Both recruited athletes and students with high SAT scores are disproportionately wealthy, and their ability to jettison to these ranks is largely due to the resources their class status affords them. In fact, even the College Board’s own data shows that wealthy students from college-educated families are more likely to excel on the test.
Zip code income disparities and fewer educational opportunities play an influential part in limiting lower income students' options as well. The National Center for Education Statistics found that even after local and state governments increased education spending, educational inequity persisted, in part because many states primarily finance schools through local property taxes. In terms of the federal funding, chronic funding problems for public schools will only be exacerbated as President Donald Trump calls for a 12 percent—or $7.1 billion—cut to funding at the Department of Education, a major budget cut for the third year in a row.
A year ago, the U.S. Commission on Civil Rights published a report, “Public Education Funding Equity: In an Era of Increasing Concentration of Poverty and Resegregation,” on how residential segregation led to inequity in educational opportunities. It allows for higher-income neighborhoods to fund predominantly white school districts with larger sums of local tax revenue, while lower-income neighborhoods with more people of color are left with comparatively under-subsidized facilities, teachers and class materials. This issue has led to desperate parents being sent to jail for lying about residency in an attempt to get their children into the better school districts with better opportunities. Despite a diversifying overall population, the United States still remains deeply segregated according to census data. This is especially true for Black Americans due to the legacy of de facto segregation from the Reconstruction and Jim Crow eras and endemic racial preferences among white people who choose to live with other white people.

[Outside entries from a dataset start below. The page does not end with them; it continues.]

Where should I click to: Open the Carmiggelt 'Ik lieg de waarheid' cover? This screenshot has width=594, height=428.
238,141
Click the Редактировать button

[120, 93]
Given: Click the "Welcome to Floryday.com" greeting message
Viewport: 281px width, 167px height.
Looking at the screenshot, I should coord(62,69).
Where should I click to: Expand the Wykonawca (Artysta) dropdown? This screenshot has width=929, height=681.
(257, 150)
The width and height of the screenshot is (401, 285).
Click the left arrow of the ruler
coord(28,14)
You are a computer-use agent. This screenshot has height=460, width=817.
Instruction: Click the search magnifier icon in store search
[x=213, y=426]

There are still a number of legal ways rich parents can cheat the supposedly meritocratic college admissions game. Duke has not been scathed by this scandal, but at the University and beyond, the legacy preference persists as a nepotistic mechanism to ensure that power and wealth are preserved inter-generationally within predominantly white, affluent genealogies that are already disproportionately represented in college. At Dartmouth, Princeton, Yale, Penn, Brown and 33 other colleges (including Duke), there are more students from families in the top 1 percent than from the bottom 60 percent. University attendance has always been a status symbol to facilitate a branding and perception of successful parenting for rich families.

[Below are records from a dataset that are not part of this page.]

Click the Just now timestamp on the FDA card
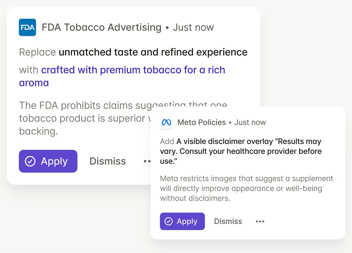[x=193, y=27]
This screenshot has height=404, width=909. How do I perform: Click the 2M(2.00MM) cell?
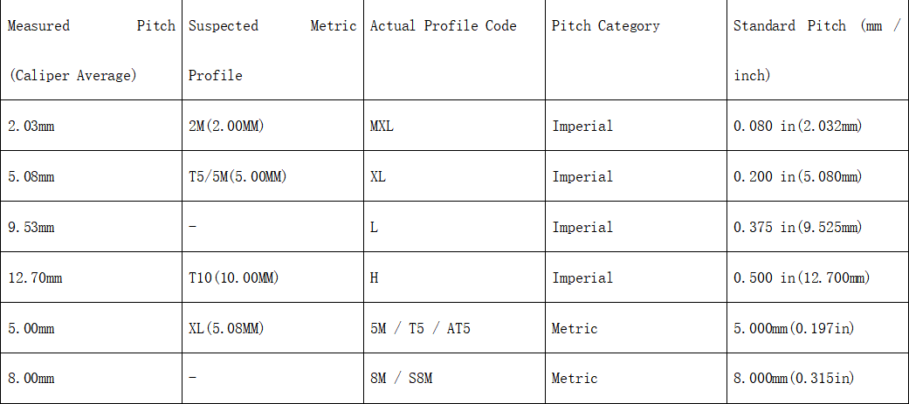(272, 126)
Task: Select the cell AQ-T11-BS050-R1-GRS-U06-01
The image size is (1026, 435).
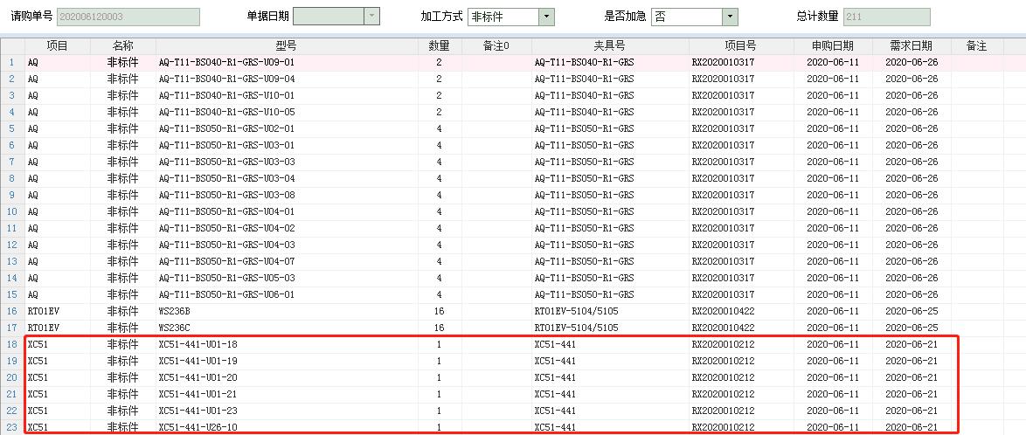Action: click(226, 294)
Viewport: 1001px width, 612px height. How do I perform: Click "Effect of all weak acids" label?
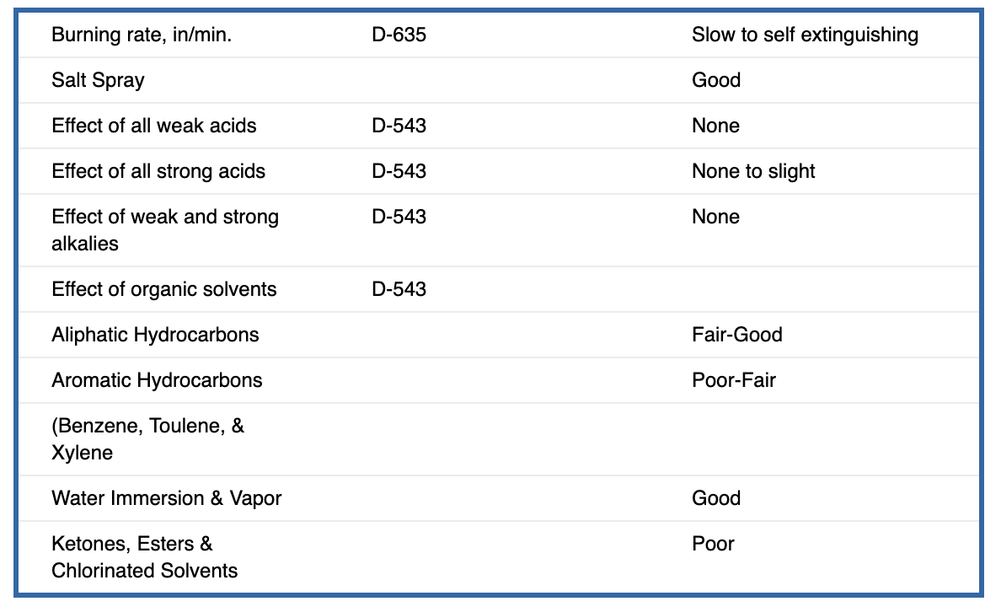[154, 126]

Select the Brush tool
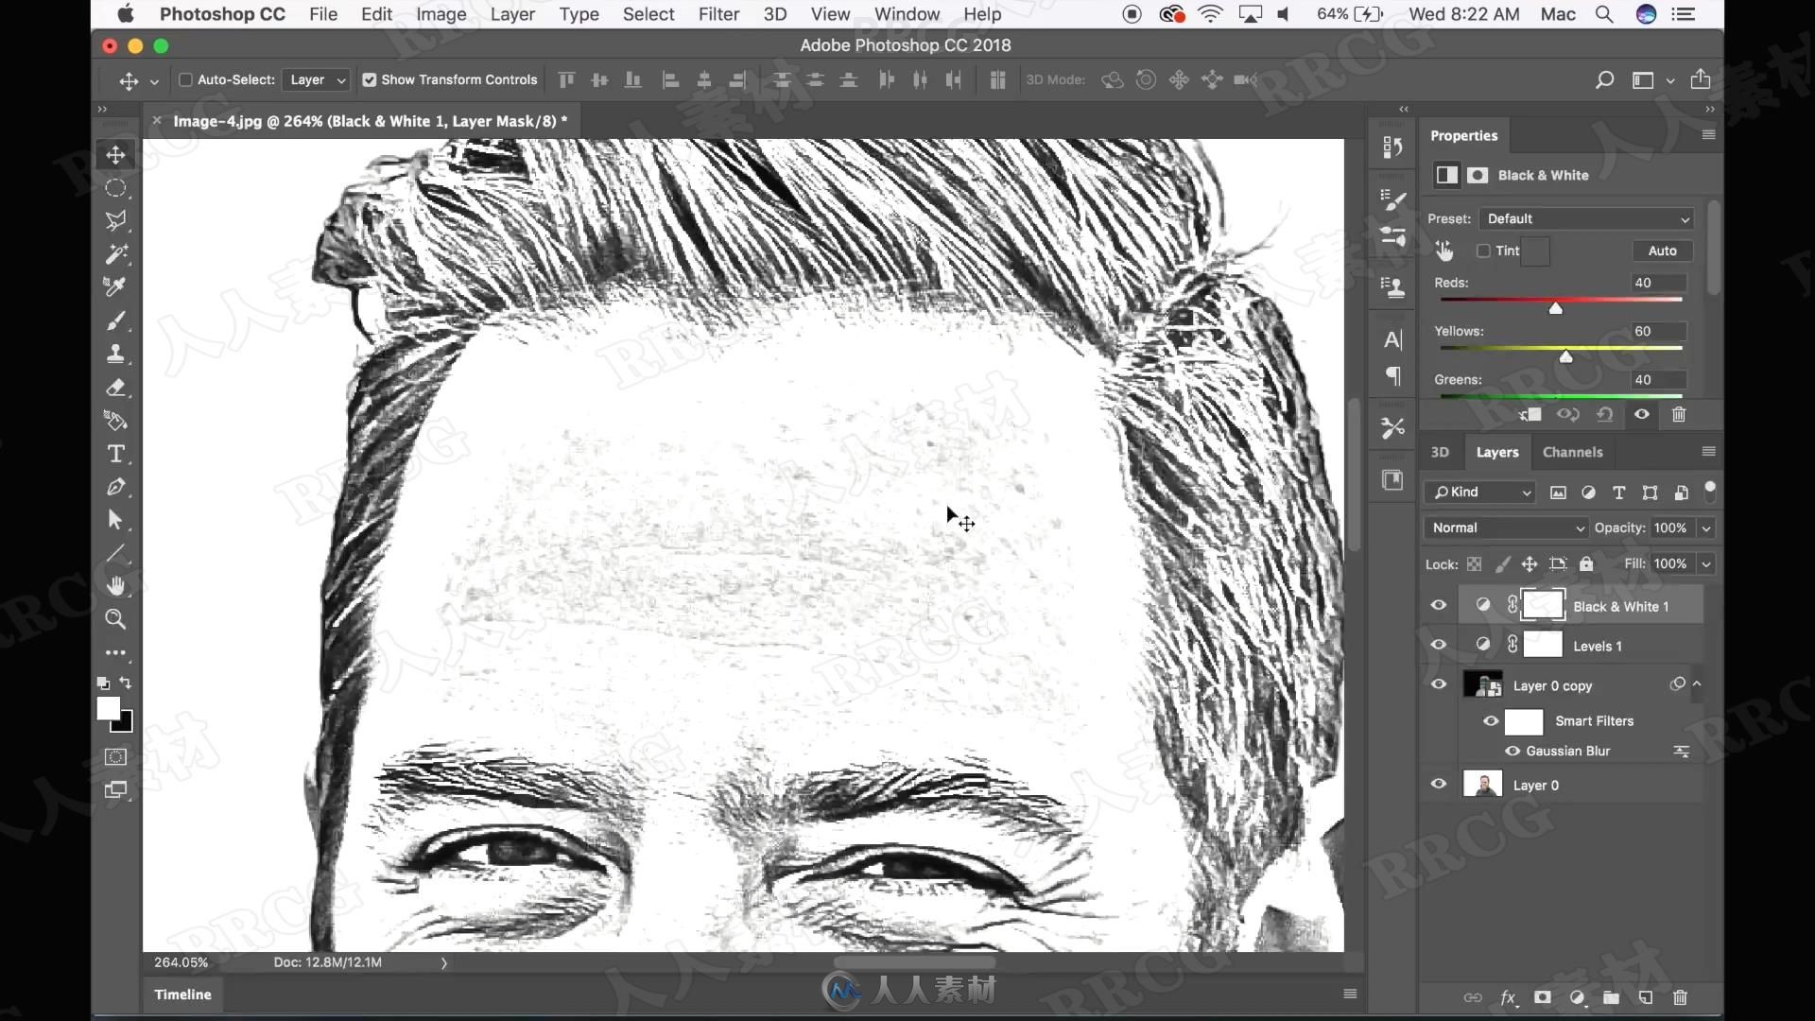coord(116,320)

As such, meritocracy is a myth, and it would be irresponsible and myopic to pretend otherwise. Outrage over the boogeyman of the undocumented valedictorian student or that Black or Latinx student with the "race card" maliciously "stealing" a spot from "deserving" students is misplaced and disingenuous. With the cards of historical socioeconomic inequity stacked up against them, disadvantaged low-income students of color know best how they have had to move heaven and Earth in order to get their feet into the doors of prestigious universities. The rules of the game have always been unfair, and the legal parameters around what actions are acceptable feel rather meaningless when you were never meant to win in the first place.